Two days after the summit, the AU agreed to expand its small mission in Darfur to more than 3,300 troops, police and civilian support staff. The mission currently has about 135 unarmed military observers and a 300-strong armed protection force deployed in the region, monitoring a humanitarian ceasefire between two rebel groups, although only the government is blamed for the violations of the ceasefire, never the rebels. Khartoum is also blamed – falsely – for committing ‘ethnic cleansing’ (by the UN) and genocide (by the US) through the Arab Janjaweed militia, which is fighting the anti-government rebels and their supporters. The Tripoli summit could have tried to correct this disastrous myth that the conflict is a clash between Arabs (Khartoum and the Janjaweed militia) and Africans (the rebel groups), but did not. The UN and the West for their part continue to encourage the myth.
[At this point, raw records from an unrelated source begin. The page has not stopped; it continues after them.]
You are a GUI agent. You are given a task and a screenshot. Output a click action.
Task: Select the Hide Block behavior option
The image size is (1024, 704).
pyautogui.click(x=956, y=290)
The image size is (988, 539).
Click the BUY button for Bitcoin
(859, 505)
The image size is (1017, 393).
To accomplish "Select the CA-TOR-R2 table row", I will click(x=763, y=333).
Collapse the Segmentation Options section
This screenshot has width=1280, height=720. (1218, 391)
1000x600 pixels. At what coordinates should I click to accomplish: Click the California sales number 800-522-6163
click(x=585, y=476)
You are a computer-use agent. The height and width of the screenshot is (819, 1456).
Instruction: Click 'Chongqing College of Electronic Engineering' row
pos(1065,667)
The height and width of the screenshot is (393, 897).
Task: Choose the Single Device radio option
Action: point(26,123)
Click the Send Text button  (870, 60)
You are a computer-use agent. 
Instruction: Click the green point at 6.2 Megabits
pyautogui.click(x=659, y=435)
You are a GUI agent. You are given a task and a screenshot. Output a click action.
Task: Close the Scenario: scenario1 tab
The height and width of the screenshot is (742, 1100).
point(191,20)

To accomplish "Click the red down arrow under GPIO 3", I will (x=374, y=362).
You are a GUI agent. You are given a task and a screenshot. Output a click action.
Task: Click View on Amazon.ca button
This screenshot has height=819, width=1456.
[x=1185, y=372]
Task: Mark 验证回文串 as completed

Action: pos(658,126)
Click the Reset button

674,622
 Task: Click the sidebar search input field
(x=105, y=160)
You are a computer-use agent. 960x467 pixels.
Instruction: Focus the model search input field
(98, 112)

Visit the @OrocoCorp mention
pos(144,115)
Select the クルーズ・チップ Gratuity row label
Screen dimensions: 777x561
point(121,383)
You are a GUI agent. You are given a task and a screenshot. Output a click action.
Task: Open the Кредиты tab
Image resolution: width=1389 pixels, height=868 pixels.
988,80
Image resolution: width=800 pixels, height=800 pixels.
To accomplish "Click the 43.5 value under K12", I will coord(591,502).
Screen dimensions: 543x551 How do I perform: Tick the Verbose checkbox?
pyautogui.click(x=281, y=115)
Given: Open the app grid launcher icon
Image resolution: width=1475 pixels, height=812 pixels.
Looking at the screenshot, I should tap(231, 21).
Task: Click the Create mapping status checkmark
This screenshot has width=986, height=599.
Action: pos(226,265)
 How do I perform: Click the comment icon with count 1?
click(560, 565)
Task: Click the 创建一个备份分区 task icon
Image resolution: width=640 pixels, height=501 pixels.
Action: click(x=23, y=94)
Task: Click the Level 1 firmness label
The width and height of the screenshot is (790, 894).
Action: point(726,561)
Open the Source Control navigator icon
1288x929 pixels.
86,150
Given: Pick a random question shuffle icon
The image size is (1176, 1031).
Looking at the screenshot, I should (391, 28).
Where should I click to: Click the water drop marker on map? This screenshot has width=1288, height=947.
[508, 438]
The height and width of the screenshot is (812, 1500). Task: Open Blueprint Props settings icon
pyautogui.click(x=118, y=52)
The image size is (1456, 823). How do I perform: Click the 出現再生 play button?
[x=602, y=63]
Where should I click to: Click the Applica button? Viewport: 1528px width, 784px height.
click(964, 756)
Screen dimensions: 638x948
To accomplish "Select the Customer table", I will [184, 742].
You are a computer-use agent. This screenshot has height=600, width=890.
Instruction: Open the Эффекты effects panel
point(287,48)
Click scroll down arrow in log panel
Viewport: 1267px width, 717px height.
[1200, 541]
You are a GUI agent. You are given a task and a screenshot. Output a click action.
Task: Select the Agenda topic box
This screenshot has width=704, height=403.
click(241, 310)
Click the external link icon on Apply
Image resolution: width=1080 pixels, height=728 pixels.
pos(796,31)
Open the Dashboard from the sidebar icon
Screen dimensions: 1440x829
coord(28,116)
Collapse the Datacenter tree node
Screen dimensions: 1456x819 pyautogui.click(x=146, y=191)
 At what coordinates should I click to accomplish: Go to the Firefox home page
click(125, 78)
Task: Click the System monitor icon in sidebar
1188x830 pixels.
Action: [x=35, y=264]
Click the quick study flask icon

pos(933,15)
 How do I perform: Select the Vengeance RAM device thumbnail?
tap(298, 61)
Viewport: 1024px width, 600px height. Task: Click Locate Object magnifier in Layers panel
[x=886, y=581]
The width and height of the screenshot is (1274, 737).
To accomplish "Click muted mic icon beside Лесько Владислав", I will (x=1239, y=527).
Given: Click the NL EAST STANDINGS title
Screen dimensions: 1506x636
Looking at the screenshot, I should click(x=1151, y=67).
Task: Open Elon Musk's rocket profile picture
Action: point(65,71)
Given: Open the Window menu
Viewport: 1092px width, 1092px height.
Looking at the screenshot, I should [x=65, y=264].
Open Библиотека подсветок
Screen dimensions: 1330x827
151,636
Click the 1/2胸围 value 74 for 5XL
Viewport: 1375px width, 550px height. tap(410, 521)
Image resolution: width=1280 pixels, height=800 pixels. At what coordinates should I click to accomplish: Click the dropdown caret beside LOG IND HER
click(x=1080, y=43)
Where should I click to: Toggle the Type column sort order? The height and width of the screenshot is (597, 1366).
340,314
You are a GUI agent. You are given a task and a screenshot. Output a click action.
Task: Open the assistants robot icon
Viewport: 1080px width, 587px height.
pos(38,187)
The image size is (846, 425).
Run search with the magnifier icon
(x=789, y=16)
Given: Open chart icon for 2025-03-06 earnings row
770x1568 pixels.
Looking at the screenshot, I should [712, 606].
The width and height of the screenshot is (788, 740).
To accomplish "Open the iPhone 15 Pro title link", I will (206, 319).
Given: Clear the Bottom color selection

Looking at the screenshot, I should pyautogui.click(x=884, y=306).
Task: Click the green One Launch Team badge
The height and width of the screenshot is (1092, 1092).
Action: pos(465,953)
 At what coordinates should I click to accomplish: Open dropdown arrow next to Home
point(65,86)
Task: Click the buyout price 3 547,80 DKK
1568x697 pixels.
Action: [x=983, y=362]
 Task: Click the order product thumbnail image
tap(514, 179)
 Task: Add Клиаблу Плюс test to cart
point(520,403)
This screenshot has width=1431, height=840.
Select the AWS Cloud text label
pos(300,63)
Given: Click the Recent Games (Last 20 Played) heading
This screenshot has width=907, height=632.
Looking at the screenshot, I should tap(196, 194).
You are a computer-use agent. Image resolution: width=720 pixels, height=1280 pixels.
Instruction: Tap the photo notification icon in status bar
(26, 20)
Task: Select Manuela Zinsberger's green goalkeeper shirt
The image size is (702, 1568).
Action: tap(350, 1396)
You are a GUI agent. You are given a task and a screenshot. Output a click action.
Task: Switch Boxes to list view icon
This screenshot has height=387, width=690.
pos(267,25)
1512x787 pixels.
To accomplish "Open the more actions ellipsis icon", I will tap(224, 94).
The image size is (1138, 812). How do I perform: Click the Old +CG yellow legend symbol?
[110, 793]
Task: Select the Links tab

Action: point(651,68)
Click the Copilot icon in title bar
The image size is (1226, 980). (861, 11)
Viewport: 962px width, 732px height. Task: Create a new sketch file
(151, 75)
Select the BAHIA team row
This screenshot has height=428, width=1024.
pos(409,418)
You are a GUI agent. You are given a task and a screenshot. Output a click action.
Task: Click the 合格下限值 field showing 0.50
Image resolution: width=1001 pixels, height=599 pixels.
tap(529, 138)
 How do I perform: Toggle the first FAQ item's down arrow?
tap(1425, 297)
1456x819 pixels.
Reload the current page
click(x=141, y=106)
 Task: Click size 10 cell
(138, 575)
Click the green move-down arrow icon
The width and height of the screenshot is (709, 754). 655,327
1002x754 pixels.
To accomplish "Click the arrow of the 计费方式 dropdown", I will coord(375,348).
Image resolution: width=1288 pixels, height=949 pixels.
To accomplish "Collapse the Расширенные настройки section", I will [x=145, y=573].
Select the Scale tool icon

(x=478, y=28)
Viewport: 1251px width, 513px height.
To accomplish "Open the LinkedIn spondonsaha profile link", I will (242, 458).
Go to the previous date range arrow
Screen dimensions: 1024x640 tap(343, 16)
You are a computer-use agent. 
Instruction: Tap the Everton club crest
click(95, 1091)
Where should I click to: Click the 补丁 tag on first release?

On the day after the summit, for instance, members of the British House of Lords criticised the British government and the Arab League for failing to put pressure on Khartoum to end the ‘ethnic cleansing’.
Lord Holme of Cheltenham, a Liberal Democrat, said: “The passivity of the Arab League in the face of the wholesale massacre of African Muslims by Arab Muslims is a scandal. What exactly is the [British] government doing to bring pressure on the Arab League and its member countries to treat these horrors seriously?” But it is common knowledge that Egypt, a leading member of the Arab League, and its president, Hosni Mubarak, cooperate closely with the US and the West in the pressures being exerted on Khartoum. A delegation of the US House of Representatives in Cairo in September, for instance, openly praised Cairo for supporting US ‘initiatives’ in Sudan and Syria. The pressure on Khartoum and the genocide allegations are certain to encourage the secessionists to continue their war. In fact, the two rebel groups, delighted by the support they had received inTripoli, even said the summit favoured Khartoum and vowed to continue their struggle.
Another reason why the rebel groups and their supporters are delighted is that the pressures on the Sudanese government are not ending there. Apart from the two meetings – one in Abuja, the other in Cairo, that were convened to ‘help’ the two sides reach a settlement of the dispute – the UN security council, in an unprecedented move, will meet in Nairobi (the capital of Kenya) in November to assist peace talks about Sudan. At the meeting not only pressure will be exerted on the Sudanese government, but ‘aid’ is expected to be offered to speed up its capitulation. Moreover, in addition to the Darfur conflict, the war in the south between the North and the South will be discussed. Nairobi has been chosen because it is the venue for peace talks between the Sudanese government and the Sudan People’s Liberation Army, headed by John Garang. The SPLA has already elicited the right to secede through a referendum. The stage now looks set for a similar right to be granted to the ‘rebels’ of Darfur.